# [AIM 1]
In the records below, show every line that contains the word "dimensions", paying attention to case.

This application claims the benefit of U.S. Provisional Application
No. 60/003,265 filed Aug. 11, 1995.
Claims
We claim:
1. In a carpet extractor having a multiplicity of adjacent scrub
brushes, each said scrub brush configured as a spur gear wherein
the gear teeth of each said scrub brush drivingly intermesh with
the gear teeth of adjacent said scrub brushes and each said scrub
brush has an array of brush bristles extending axially away from
one side of said scrub brush for engagement with a surface to be
cleaned, wherein the improvement comprises:
each of said gear teeth includes a first portion and a second
portion, the outer periphery of said first portion defining a gear
tooth volute surface and the second portion comprising an axially
extending bristle retaining protrusion, said bristle retaining
protrusion configured such that its perimeter lies wholly within
the outer periphery of said first portion.
2. In a carpet extractor according to claim 1, further comprising a
plurality of groups of bristles, each of said groups of bristles
extending down from an associated one of said gear teeth for
engagement with a surface to be cleaned.
3. In a carpet extractor according to claim 2, wherein each said
group of bristles is located a distance radially outward from a
center of an associated one of said brushes, said distance being
sufficient that when a said gear tooth is fully engaged with said
gear teeth to an adjacent said brush, a said group of bristles on
said fully engaged gear tooth is located substantially between
adjacent said groups of bristles on said adjacent brush.
4. In a carpet extractor according to claim 3, wherein there are at
least two said scrub brushes and said brushes have a vertical axis
of rotation.
5. In a carpet extractor according to claim 4, wherein there are
five said scrub brushes.
6. A scrub brush arrangement for a carpet extractor, wherein said
brush arrangement comprises:
a plurality of vertical axis brushes;
each said brush includes gear teeth extending peripherally around
said brush, said brushes being arranged immediately adjacent to one
another, such that said gear teeth on each said brush drivingly
engage said gear teeth of each adjacent said brush; and
each said gear tooth has a group of bristles extending axially from
said gear tooth for engagement with a surface being cleaned;
and
wherein each said group of bristles is located a distance radially
outward from said vertical axis of an associated one of said
brushes, said distance being large enough that when said gear teeth
of each said brush engage said gear teeth on adjacent said brushes,
said groups of bristles on each said brush move between adjacent
pairs of bristles on said adjacent brushes.

# [Screen grounding records]
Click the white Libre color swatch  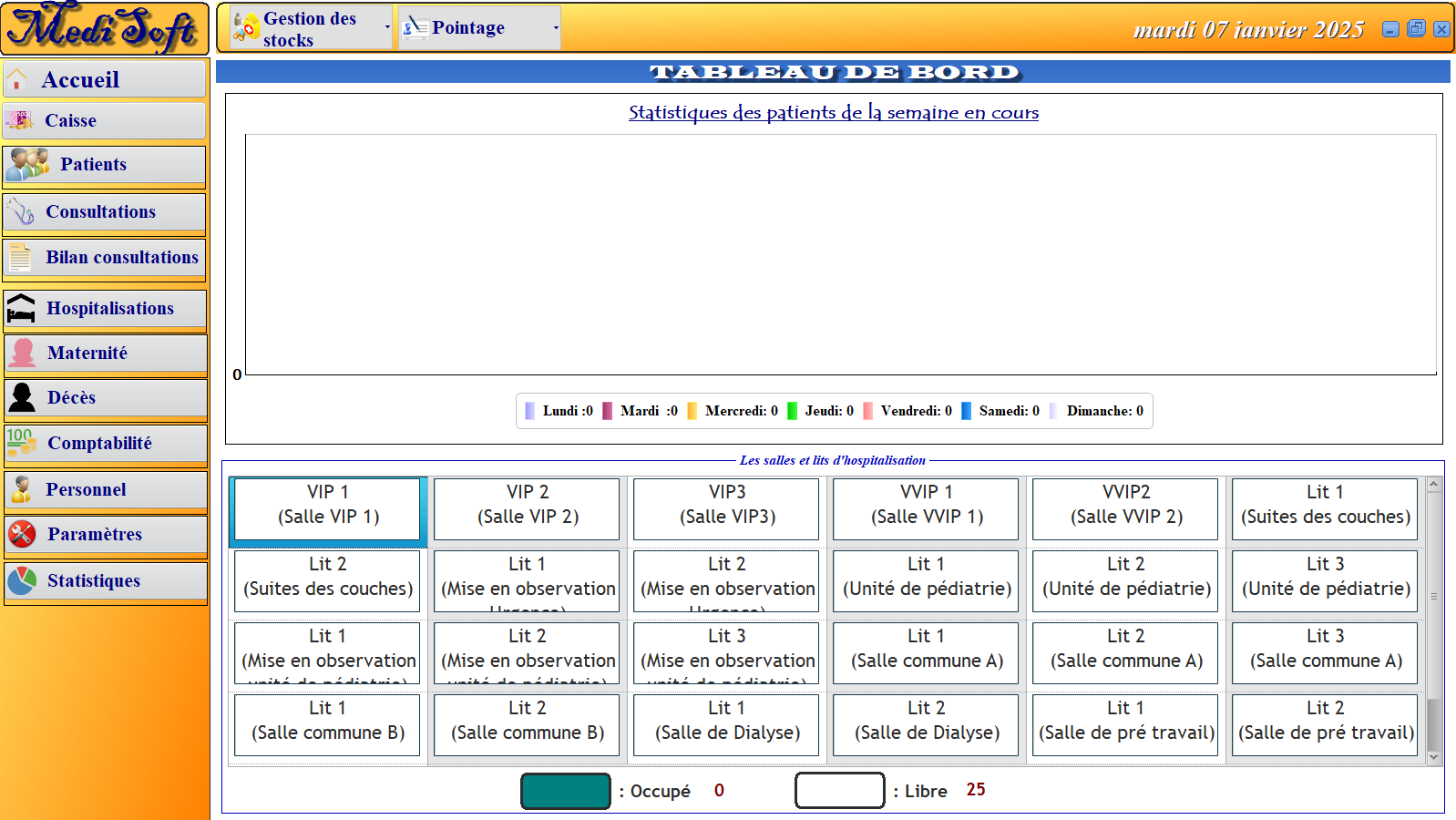click(839, 791)
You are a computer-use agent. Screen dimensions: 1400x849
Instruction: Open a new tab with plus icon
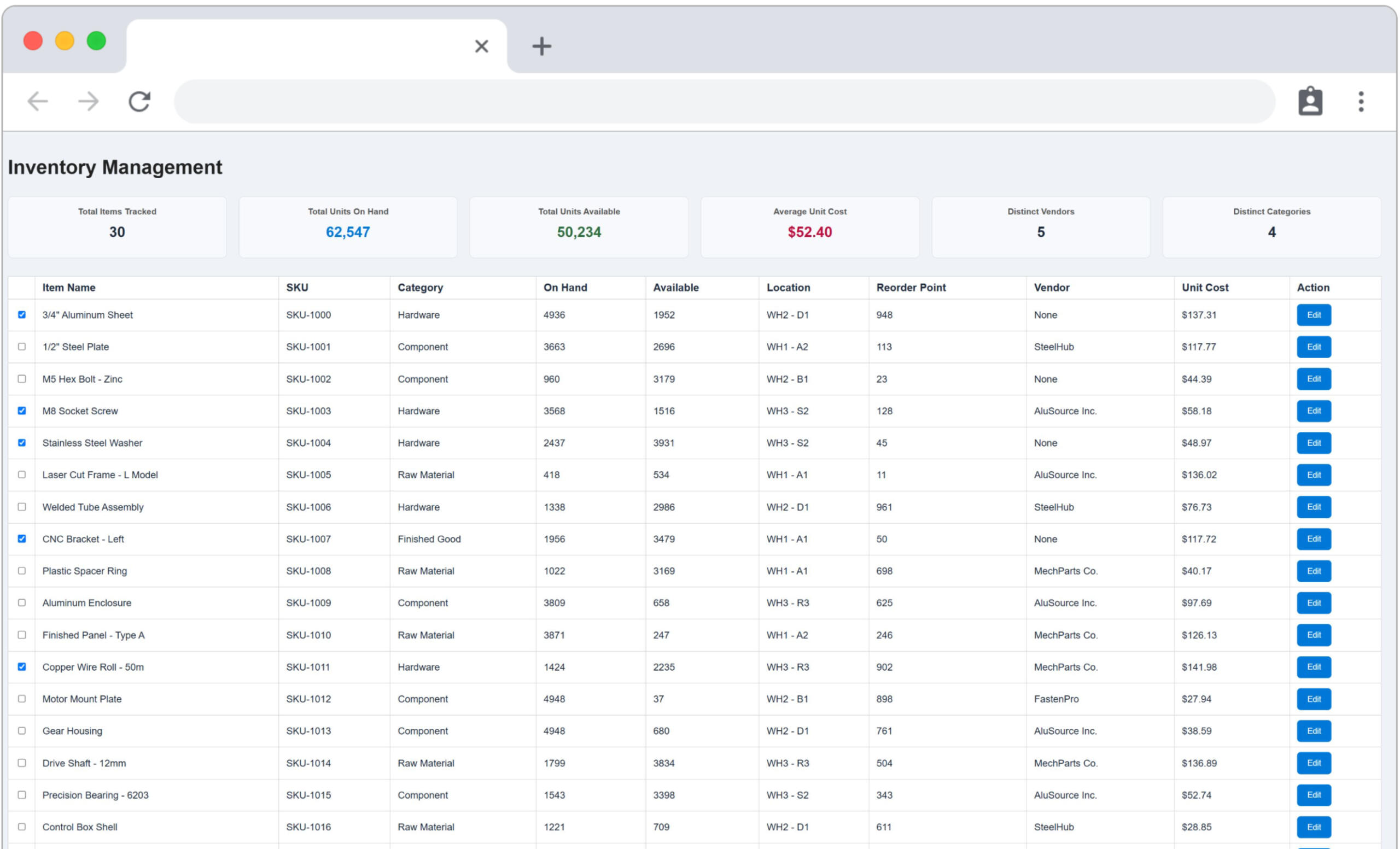click(541, 46)
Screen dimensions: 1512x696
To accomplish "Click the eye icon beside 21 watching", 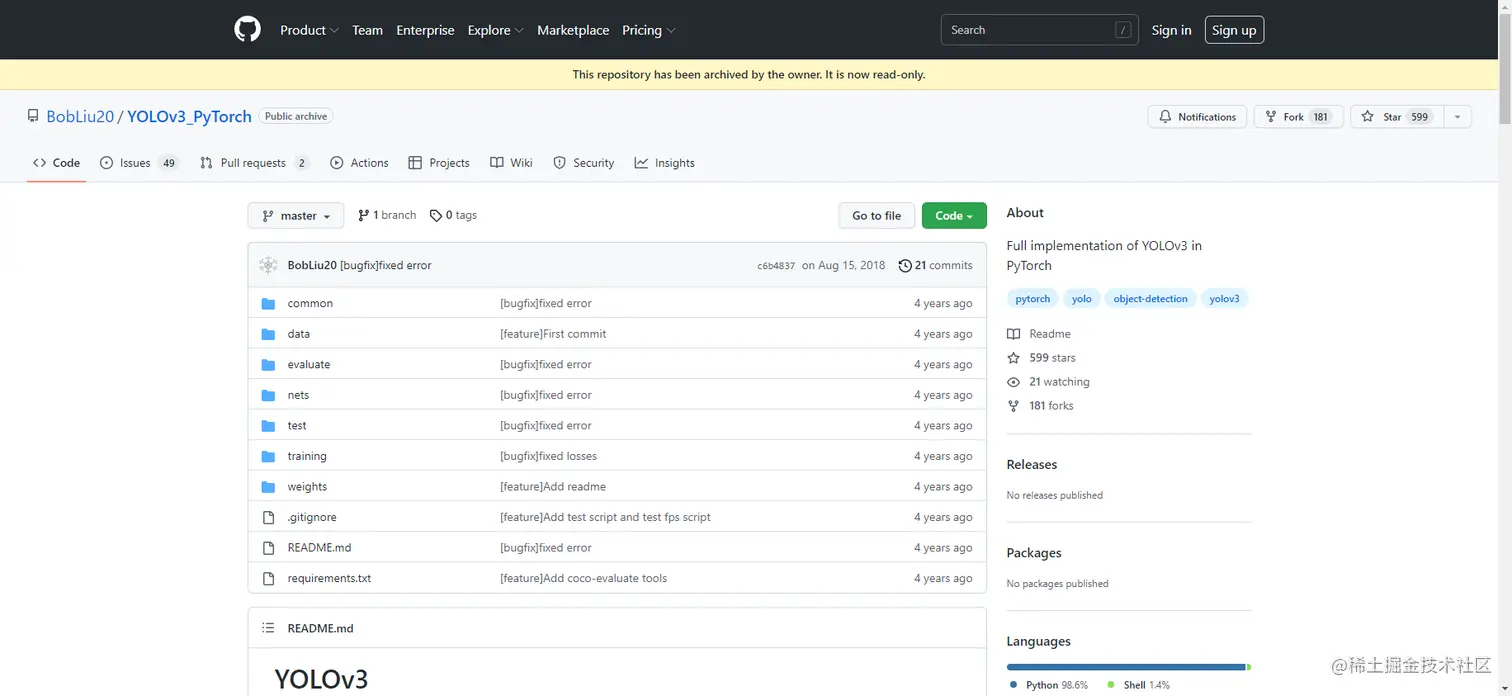I will pos(1014,382).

# [AIM 2]
Using the patent claims above, decide whether each statement agrees with them. Answer yes or no, and quote the words that decide it. (a) Claim 5 specifies five scrub brushes. (b) In claim 4 the brushes have a horizontal axis of rotation. (c) The provisional application was filed in 1996.

# [WRITTEN SOLUTION 1]
You are a computer-use agent. Screen dimensions: 1400x849
Screen dimensions: 1512x696

# [WRITTEN SOLUTION 2]
(a) Yes: "wherein there are five said scrub brushes."
(b) No: "said brushes have a vertical axis of rotation."
(c) No: "filed Aug. 11, 1995."